ZADANIE DO WYKONANIA: Przepisz bez zmian wiersze od tego, który zawiera „Click the Long id field in Student”, do tego, który zawiera „pos(1338,831)”, łącznie z oboma skrajnymi.
== WYODRĘBNIONE DANE
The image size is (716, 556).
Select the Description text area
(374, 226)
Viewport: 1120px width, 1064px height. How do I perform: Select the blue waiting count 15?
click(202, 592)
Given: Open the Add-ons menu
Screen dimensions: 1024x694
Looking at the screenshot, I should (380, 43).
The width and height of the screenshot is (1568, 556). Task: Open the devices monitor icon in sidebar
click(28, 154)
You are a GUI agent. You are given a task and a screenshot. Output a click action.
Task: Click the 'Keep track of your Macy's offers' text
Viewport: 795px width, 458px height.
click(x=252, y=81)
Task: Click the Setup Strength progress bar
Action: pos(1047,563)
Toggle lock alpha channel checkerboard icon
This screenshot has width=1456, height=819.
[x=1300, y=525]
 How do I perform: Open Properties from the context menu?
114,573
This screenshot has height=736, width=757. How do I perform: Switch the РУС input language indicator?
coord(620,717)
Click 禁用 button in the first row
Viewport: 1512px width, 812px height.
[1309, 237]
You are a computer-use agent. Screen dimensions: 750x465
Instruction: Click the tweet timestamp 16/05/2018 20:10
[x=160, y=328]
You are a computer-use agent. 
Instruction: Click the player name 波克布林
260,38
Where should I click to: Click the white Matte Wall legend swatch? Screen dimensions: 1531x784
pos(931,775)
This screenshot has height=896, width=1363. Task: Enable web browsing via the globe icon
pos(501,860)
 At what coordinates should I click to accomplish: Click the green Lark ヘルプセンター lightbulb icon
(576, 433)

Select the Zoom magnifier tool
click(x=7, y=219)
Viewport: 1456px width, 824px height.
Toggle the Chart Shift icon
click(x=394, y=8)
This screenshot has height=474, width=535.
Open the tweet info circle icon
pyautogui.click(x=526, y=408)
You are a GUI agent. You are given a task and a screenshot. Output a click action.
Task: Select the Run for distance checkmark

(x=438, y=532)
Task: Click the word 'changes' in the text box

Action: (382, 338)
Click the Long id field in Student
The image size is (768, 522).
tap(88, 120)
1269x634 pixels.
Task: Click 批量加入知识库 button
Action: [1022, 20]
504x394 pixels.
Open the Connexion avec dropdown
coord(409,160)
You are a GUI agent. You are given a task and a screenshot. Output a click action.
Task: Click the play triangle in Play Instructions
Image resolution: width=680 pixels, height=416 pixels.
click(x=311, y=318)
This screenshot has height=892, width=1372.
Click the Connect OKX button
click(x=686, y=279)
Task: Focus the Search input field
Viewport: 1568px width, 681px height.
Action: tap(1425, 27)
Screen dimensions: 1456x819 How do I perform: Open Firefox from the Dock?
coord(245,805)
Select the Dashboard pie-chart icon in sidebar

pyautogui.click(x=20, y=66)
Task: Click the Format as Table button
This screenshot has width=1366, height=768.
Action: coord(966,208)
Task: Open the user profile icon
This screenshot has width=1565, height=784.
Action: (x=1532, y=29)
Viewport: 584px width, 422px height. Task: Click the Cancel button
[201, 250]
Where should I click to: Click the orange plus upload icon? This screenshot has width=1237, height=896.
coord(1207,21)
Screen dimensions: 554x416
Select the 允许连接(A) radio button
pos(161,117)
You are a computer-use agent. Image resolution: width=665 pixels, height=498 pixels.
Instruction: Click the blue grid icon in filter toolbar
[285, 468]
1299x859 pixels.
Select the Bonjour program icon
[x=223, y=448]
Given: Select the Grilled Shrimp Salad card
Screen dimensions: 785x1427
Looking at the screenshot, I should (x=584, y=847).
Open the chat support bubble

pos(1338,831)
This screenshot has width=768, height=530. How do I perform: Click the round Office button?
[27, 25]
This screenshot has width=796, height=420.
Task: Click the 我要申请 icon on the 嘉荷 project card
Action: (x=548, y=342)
====
ROZWIĄZANIE ZADANIA:
Click the Long id field in Student
The image size is (768, 522).
tap(88, 120)
1269x634 pixels.
Task: Click 批量加入知识库 button
Action: [1022, 20]
504x394 pixels.
Open the Connexion avec dropdown
coord(409,160)
You are a GUI agent. You are given a task and a screenshot. Output a click action.
Task: Click the play triangle in Play Instructions
Image resolution: width=680 pixels, height=416 pixels.
click(x=311, y=318)
This screenshot has height=892, width=1372.
Click the Connect OKX button
click(x=686, y=279)
Task: Focus the Search input field
Viewport: 1568px width, 681px height.
Action: tap(1425, 27)
Screen dimensions: 1456x819 How do I perform: Open Firefox from the Dock?
coord(245,805)
Select the Dashboard pie-chart icon in sidebar

pyautogui.click(x=20, y=66)
Task: Click the Format as Table button
This screenshot has width=1366, height=768.
Action: coord(966,208)
Task: Open the user profile icon
This screenshot has width=1565, height=784.
Action: (x=1532, y=29)
Viewport: 584px width, 422px height. Task: Click the Cancel button
[201, 250]
Where should I click to: Click the orange plus upload icon? This screenshot has width=1237, height=896.
coord(1207,21)
Screen dimensions: 554x416
Select the 允许连接(A) radio button
pos(161,117)
You are a computer-use agent. Image resolution: width=665 pixels, height=498 pixels.
Instruction: Click the blue grid icon in filter toolbar
[285, 468]
1299x859 pixels.
Select the Bonjour program icon
[x=223, y=448]
Given: Select the Grilled Shrimp Salad card
Screen dimensions: 785x1427
Looking at the screenshot, I should (x=584, y=847).
Open the chat support bubble

pos(1338,831)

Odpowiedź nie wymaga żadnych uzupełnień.